Per favore, disponi in un elenco numerato il tratto di righe che si apre con la riga contenente "Click the green Host.load5 legend marker" e si chiude con quella contenente "(x=29, y=516)", entrambe comprese. Ometti le righe vuote e riporta soltanto queste.

+ + + + + + +

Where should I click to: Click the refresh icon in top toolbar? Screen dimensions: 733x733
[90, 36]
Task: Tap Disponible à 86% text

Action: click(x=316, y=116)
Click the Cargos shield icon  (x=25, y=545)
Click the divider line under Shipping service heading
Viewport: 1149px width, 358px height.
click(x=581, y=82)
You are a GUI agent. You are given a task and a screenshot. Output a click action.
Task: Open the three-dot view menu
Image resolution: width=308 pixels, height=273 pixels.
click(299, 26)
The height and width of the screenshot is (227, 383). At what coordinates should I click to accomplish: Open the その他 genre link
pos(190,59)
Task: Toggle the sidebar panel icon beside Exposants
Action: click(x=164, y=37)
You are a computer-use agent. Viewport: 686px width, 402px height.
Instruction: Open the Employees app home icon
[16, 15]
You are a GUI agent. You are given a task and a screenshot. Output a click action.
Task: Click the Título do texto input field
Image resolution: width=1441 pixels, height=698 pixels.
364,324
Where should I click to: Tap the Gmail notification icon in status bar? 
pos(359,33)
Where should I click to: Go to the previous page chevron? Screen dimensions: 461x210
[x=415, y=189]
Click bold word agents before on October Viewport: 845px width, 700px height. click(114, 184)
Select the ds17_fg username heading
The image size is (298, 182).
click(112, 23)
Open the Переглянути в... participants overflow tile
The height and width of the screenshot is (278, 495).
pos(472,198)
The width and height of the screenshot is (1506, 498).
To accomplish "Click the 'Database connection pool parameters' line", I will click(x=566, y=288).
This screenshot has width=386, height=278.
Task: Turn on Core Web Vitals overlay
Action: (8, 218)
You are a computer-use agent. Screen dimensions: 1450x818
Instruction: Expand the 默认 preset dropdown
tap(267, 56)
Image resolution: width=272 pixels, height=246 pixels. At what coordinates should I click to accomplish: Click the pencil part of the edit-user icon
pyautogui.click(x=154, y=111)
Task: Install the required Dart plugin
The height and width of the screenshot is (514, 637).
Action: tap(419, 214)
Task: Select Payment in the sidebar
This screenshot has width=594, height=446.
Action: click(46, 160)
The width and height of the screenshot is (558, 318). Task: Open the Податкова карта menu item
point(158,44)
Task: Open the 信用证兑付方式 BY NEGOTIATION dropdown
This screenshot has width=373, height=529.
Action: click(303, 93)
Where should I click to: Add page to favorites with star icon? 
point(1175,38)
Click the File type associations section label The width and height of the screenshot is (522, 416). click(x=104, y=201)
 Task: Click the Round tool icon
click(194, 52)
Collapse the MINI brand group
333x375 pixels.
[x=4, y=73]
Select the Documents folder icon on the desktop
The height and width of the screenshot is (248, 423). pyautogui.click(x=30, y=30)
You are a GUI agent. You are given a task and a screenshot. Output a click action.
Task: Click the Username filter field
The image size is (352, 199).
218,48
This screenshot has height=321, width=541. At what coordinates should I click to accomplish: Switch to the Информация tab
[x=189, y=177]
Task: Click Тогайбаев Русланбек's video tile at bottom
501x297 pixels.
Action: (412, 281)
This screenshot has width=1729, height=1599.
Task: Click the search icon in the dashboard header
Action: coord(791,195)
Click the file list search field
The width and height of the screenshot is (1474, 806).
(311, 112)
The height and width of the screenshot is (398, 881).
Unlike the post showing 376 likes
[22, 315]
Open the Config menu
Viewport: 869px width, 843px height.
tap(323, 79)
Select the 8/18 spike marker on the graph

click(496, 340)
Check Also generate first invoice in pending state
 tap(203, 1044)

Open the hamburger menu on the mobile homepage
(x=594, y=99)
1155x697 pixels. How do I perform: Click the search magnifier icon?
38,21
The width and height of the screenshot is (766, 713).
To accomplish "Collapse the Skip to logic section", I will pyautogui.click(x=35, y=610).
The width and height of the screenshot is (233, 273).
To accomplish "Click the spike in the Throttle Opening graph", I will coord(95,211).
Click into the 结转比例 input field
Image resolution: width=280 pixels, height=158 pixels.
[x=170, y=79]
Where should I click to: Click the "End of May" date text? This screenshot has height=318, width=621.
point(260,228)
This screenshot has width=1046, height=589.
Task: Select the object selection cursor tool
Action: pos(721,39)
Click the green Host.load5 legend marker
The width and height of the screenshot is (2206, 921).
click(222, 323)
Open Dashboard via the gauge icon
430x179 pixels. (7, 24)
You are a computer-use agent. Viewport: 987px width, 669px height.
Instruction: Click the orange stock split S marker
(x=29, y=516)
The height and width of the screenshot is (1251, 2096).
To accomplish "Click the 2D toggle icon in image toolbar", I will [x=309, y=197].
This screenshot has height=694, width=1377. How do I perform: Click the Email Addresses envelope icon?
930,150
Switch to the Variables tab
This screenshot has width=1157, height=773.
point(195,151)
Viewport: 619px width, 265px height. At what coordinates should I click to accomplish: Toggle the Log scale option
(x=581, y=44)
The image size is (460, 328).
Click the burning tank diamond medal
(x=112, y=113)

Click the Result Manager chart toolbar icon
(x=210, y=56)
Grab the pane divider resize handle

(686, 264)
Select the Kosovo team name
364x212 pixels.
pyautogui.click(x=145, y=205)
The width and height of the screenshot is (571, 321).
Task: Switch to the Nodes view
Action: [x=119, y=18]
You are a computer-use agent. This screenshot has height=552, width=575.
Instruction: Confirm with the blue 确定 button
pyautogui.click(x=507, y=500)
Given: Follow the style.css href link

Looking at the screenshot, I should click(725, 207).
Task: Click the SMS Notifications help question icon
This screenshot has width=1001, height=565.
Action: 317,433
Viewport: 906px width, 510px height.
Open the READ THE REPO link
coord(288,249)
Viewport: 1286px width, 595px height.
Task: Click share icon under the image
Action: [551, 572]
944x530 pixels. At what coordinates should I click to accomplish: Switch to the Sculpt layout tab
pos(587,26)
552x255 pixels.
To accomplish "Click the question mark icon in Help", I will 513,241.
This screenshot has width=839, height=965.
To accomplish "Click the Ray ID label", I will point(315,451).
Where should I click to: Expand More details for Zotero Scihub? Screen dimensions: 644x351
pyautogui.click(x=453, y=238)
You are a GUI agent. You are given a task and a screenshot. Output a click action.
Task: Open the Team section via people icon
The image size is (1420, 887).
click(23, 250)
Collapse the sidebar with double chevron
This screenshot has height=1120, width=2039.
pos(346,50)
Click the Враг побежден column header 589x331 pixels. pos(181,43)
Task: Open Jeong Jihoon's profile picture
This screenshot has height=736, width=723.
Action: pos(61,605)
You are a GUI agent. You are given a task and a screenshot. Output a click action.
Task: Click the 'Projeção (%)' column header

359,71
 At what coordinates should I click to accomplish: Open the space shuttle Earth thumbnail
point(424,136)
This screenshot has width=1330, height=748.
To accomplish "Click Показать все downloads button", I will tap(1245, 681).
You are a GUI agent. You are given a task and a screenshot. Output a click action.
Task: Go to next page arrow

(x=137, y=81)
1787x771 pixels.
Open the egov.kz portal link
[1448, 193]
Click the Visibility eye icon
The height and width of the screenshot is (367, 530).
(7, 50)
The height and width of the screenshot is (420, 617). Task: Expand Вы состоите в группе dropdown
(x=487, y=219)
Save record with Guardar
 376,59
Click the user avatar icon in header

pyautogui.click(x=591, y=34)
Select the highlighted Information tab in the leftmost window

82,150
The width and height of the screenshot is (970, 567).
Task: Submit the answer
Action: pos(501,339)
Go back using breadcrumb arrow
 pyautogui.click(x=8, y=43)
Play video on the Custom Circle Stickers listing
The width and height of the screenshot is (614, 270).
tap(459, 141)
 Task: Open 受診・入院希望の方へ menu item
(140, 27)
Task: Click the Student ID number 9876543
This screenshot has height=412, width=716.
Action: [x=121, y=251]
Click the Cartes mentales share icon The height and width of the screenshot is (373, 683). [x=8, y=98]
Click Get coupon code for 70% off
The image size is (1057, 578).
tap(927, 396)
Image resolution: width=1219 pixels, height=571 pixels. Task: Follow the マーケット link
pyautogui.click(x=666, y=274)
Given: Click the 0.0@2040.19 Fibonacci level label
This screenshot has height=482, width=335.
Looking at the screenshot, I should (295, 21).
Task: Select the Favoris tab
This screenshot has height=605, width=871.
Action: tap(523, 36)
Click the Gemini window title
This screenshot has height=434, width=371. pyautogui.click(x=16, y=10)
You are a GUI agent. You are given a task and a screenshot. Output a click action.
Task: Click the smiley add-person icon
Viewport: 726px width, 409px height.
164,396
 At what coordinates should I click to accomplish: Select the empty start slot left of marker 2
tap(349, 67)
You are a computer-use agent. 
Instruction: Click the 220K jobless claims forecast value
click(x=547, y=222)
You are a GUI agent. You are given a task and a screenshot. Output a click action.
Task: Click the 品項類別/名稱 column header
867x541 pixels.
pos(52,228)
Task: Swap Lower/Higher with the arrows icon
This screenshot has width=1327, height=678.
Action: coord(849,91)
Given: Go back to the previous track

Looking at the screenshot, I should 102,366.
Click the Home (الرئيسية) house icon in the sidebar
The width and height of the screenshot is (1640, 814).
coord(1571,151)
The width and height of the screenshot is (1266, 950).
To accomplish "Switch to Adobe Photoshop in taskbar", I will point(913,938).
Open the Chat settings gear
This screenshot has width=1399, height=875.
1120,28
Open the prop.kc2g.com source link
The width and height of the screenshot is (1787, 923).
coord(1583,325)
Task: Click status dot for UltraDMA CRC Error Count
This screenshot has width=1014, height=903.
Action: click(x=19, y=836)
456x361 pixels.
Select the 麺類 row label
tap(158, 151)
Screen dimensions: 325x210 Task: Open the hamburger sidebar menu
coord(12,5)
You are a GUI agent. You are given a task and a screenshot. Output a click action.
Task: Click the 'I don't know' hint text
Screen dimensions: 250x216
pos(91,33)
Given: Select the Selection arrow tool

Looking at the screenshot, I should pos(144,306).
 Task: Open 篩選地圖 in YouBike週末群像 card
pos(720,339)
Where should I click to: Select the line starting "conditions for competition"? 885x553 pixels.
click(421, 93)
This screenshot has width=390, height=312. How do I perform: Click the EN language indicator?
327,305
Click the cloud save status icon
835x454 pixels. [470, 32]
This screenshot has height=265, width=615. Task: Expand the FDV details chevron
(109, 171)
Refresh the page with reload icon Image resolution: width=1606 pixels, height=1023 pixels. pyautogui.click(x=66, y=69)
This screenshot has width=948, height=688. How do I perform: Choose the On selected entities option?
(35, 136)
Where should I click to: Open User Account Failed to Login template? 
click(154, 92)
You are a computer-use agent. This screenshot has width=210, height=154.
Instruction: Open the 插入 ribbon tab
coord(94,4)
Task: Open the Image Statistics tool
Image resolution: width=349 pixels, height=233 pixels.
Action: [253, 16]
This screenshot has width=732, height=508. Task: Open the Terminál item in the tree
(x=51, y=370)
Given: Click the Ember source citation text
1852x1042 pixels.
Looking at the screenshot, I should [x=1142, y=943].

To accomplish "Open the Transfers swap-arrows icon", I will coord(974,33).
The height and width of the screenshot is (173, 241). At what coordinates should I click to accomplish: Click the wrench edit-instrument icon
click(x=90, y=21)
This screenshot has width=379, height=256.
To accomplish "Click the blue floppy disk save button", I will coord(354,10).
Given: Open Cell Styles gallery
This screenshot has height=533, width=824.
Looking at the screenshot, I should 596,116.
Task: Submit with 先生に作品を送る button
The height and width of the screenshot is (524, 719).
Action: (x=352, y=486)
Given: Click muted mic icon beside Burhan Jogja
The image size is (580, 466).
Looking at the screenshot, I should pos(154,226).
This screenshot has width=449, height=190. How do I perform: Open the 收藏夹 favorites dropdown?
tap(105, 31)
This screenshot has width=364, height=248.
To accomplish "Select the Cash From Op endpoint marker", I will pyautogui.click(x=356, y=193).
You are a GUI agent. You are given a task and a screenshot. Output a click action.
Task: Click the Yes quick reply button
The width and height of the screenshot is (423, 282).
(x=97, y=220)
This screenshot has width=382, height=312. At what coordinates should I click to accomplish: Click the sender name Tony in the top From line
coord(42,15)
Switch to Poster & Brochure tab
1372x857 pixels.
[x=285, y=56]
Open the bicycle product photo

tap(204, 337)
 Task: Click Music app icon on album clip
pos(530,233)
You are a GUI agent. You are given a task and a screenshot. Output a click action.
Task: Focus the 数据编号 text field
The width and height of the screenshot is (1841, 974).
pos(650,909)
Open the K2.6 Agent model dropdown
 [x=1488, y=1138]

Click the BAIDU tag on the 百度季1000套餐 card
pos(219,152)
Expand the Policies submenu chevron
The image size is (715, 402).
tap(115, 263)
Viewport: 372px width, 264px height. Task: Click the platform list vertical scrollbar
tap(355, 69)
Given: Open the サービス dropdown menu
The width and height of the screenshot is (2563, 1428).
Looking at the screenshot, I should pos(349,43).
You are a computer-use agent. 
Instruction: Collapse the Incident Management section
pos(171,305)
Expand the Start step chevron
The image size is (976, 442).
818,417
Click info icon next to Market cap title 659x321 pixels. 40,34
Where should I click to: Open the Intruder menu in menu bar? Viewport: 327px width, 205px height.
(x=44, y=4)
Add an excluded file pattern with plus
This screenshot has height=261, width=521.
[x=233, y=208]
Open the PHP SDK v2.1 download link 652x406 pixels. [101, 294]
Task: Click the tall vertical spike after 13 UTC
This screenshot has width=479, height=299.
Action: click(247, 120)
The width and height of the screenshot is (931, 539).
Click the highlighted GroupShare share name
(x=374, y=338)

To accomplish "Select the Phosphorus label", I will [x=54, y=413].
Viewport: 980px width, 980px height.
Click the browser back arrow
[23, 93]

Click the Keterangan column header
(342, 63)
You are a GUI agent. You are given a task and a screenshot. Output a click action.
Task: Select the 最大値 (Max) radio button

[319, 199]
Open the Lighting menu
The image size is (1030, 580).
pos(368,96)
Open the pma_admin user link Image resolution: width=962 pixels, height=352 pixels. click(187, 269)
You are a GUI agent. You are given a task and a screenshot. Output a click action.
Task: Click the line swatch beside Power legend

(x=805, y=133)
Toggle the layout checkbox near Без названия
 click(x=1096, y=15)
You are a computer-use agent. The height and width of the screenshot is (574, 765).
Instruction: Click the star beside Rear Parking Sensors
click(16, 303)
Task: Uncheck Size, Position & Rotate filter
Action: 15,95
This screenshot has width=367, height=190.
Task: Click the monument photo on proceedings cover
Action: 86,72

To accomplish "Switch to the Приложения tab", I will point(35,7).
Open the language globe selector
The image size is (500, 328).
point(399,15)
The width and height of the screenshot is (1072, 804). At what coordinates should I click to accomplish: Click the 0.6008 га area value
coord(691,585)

+ + + + + + +

**In risposta**
1. Click the green Host.load5 legend marker
2. The width and height of the screenshot is (2206, 921).
3. click(222, 323)
4. Open Dashboard via the gauge icon
5. 430x179 pixels. (7, 24)
6. You are a computer-use agent. Viewport: 987px width, 669px height.
7. Instruction: Click the orange stock split S marker
8. (x=29, y=516)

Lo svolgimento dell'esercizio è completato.